September 10, 2021 12:59PM
[www.ics.uci.edu]
[www.ncbi.nlm.nih.gov]
[www.livescience.com]
[www.solarstorms.org]

Internet is affected by severe solar storms according to this article. Pacemakers are nightly checked via wifi. I did read that flying on a plane with a pacemaker may be slightly affected by solar storms. I speculate it’s safe unless your AV was ablated for afib firing cells if located in the SN or AV node, and one becomes pacemaker dependent. In that situation a solar storm could become problematic I’m thinking.

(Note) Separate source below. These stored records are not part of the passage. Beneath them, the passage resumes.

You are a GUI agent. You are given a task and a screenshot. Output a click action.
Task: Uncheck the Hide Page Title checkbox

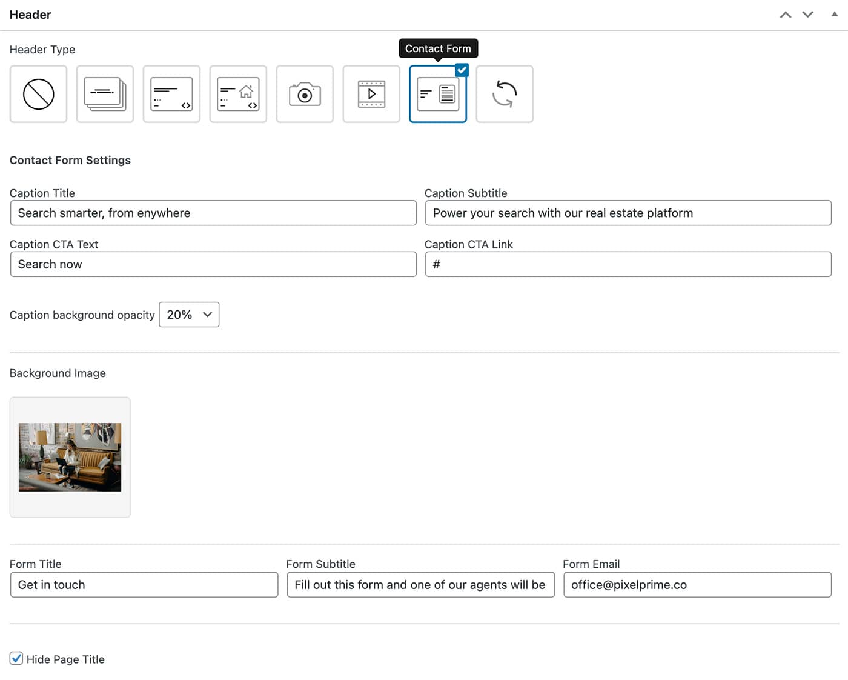tap(16, 659)
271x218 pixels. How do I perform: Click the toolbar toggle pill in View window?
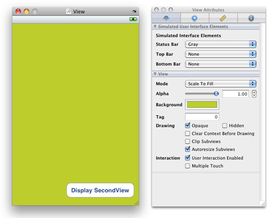pos(134,11)
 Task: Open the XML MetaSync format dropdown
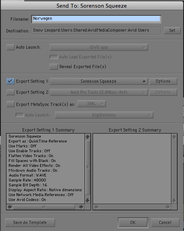91,104

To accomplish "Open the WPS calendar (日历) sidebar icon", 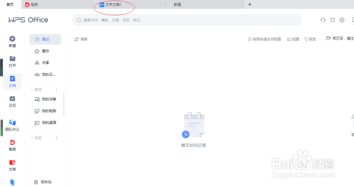I will pos(12,101).
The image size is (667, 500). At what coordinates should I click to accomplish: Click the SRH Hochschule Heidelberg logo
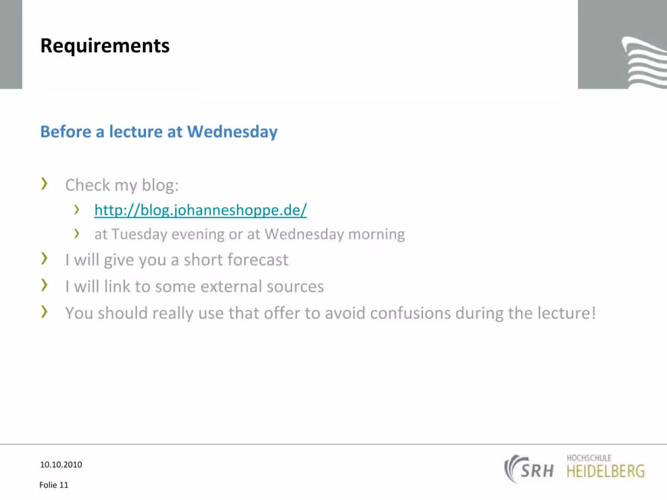point(575,468)
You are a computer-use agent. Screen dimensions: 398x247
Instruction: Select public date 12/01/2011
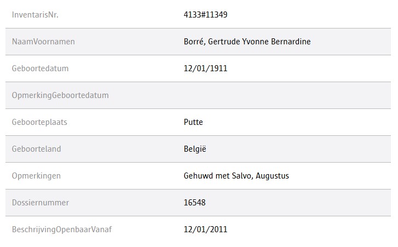[205, 229]
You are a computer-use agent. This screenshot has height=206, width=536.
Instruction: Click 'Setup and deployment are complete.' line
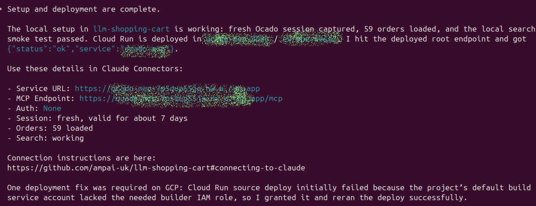pyautogui.click(x=84, y=9)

Edited 3 time(s). Last edit at 09/10/2021 01:15PM by susan.d.
Re: Can Solar storms affect pacemakers?
September 11, 2021 08:36PM
No.

I’ll step into my EE (electrical engineer) role here and try to make some sense of electromagnetic radiation and penetration depth into conductive material. Basically, it sucks. Your cell phone doesn’t work well in a building, does it? Well, the building is made of metal. You (and I) are a bag of salt water. Also conductive. High-frequency radio waves just aren’t going to make it very far into us. That’s why the X-ray machine is huge and probably plugs into the 220-volt outlet at the doctor’s office. The Sun is 90 million miles away. Don’t worry about it as long as you’re on the surface of the Earth. Well, do wear sunscreen in the summer. smiling smiley

As an aside, for the interested reader, the US Navy has to talk to submarines thousands of feet under the ocean (salt water). Normal radio is out of the question. They actually modulate the entire magnetic field of the Earth to send extremely low frequency (ELF) messages to the subs. Like 3 Hz. It takes something like 20 minutes to send a three letter code. That’s how much radiation gets attenuated by conductors.